DO THIS: Reproduce every line of the listing below word for word, leaving nothing out.

━━━━━ EXERCISE MATERIAL ━━━━━

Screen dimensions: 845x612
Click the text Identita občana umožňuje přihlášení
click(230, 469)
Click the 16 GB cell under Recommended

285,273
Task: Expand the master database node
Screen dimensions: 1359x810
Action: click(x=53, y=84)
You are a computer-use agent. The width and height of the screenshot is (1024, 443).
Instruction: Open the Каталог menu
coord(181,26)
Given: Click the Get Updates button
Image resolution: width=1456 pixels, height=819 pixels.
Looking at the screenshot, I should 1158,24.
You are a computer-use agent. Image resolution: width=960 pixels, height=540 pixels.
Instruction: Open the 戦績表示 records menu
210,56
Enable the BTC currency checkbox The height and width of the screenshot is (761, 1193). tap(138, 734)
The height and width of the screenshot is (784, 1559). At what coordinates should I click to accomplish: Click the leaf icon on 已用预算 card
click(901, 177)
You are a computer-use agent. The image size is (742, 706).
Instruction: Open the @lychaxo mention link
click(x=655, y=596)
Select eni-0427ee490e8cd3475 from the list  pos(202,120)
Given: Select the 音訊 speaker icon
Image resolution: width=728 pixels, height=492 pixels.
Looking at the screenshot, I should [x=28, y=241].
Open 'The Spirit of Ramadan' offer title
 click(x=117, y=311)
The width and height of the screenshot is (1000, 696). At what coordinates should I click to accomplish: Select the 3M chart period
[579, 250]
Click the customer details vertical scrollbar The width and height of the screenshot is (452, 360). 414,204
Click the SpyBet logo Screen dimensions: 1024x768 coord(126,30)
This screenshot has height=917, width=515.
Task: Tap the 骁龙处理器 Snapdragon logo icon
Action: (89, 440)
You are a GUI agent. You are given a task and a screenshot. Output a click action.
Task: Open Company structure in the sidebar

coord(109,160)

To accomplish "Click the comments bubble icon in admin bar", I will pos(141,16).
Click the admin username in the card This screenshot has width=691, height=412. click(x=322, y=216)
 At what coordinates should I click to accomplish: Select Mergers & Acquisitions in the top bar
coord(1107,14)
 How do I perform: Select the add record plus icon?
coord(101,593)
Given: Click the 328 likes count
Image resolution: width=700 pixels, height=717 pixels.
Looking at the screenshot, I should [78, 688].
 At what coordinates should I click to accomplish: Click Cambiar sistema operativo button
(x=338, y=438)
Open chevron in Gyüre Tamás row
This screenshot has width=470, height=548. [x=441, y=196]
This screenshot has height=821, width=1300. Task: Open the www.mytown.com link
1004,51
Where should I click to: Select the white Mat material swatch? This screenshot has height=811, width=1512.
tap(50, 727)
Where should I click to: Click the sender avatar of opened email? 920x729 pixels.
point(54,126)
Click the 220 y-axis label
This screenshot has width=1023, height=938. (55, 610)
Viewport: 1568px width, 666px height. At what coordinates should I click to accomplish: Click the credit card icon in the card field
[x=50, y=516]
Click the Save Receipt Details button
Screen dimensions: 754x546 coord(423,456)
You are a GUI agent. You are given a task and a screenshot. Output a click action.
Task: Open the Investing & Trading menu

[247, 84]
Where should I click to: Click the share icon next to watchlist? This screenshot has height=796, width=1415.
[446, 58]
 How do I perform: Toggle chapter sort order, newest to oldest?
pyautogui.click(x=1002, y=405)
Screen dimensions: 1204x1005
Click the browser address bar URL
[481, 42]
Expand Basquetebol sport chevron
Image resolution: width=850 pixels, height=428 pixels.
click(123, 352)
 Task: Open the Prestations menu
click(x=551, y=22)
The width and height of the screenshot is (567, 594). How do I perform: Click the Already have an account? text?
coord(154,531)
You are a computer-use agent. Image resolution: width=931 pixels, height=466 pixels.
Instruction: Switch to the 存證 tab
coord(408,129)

━━━━━

TASK RESULT:
Screen dimensions: 845x612
Click the text Identita občana umožňuje přihlášení
click(230, 469)
Click the 16 GB cell under Recommended

285,273
Task: Expand the master database node
Screen dimensions: 1359x810
Action: click(x=53, y=84)
You are a computer-use agent. The width and height of the screenshot is (1024, 443).
Instruction: Open the Каталог menu
coord(181,26)
Given: Click the Get Updates button
Image resolution: width=1456 pixels, height=819 pixels.
Looking at the screenshot, I should 1158,24.
You are a computer-use agent. Image resolution: width=960 pixels, height=540 pixels.
Instruction: Open the 戦績表示 records menu
210,56
Enable the BTC currency checkbox The height and width of the screenshot is (761, 1193). tap(138, 734)
The height and width of the screenshot is (784, 1559). At what coordinates should I click to accomplish: Click the leaf icon on 已用预算 card
click(901, 177)
You are a computer-use agent. The image size is (742, 706).
Instruction: Open the @lychaxo mention link
click(x=655, y=596)
Select eni-0427ee490e8cd3475 from the list  pos(202,120)
Given: Select the 音訊 speaker icon
Image resolution: width=728 pixels, height=492 pixels.
Looking at the screenshot, I should [x=28, y=241].
Open 'The Spirit of Ramadan' offer title
 click(x=117, y=311)
The width and height of the screenshot is (1000, 696). At what coordinates should I click to accomplish: Select the 3M chart period
[579, 250]
Click the customer details vertical scrollbar The width and height of the screenshot is (452, 360). 414,204
Click the SpyBet logo Screen dimensions: 1024x768 coord(126,30)
This screenshot has height=917, width=515.
Task: Tap the 骁龙处理器 Snapdragon logo icon
Action: (89, 440)
You are a GUI agent. You are given a task and a screenshot. Output a click action.
Task: Open Company structure in the sidebar

coord(109,160)

To accomplish "Click the comments bubble icon in admin bar", I will pos(141,16).
Click the admin username in the card This screenshot has width=691, height=412. click(x=322, y=216)
 At what coordinates should I click to accomplish: Select Mergers & Acquisitions in the top bar
coord(1107,14)
 How do I perform: Select the add record plus icon?
coord(101,593)
Given: Click the 328 likes count
Image resolution: width=700 pixels, height=717 pixels.
Looking at the screenshot, I should [78, 688].
 At what coordinates should I click to accomplish: Click Cambiar sistema operativo button
(x=338, y=438)
Open chevron in Gyüre Tamás row
This screenshot has width=470, height=548. [x=441, y=196]
This screenshot has height=821, width=1300. Task: Open the www.mytown.com link
1004,51
Where should I click to: Select the white Mat material swatch? This screenshot has height=811, width=1512.
tap(50, 727)
Where should I click to: Click the sender avatar of opened email? 920x729 pixels.
point(54,126)
Click the 220 y-axis label
This screenshot has width=1023, height=938. (55, 610)
Viewport: 1568px width, 666px height. At what coordinates should I click to accomplish: Click the credit card icon in the card field
[x=50, y=516]
Click the Save Receipt Details button
Screen dimensions: 754x546 coord(423,456)
You are a GUI agent. You are given a task and a screenshot. Output a click action.
Task: Open the Investing & Trading menu

[247, 84]
Where should I click to: Click the share icon next to watchlist? This screenshot has height=796, width=1415.
[446, 58]
 How do I perform: Toggle chapter sort order, newest to oldest?
pyautogui.click(x=1002, y=405)
Screen dimensions: 1204x1005
Click the browser address bar URL
[481, 42]
Expand Basquetebol sport chevron
Image resolution: width=850 pixels, height=428 pixels.
click(123, 352)
 Task: Open the Prestations menu
click(x=551, y=22)
The width and height of the screenshot is (567, 594). How do I perform: Click the Already have an account? text?
coord(154,531)
You are a computer-use agent. Image resolution: width=931 pixels, height=466 pixels.
Instruction: Switch to the 存證 tab
coord(408,129)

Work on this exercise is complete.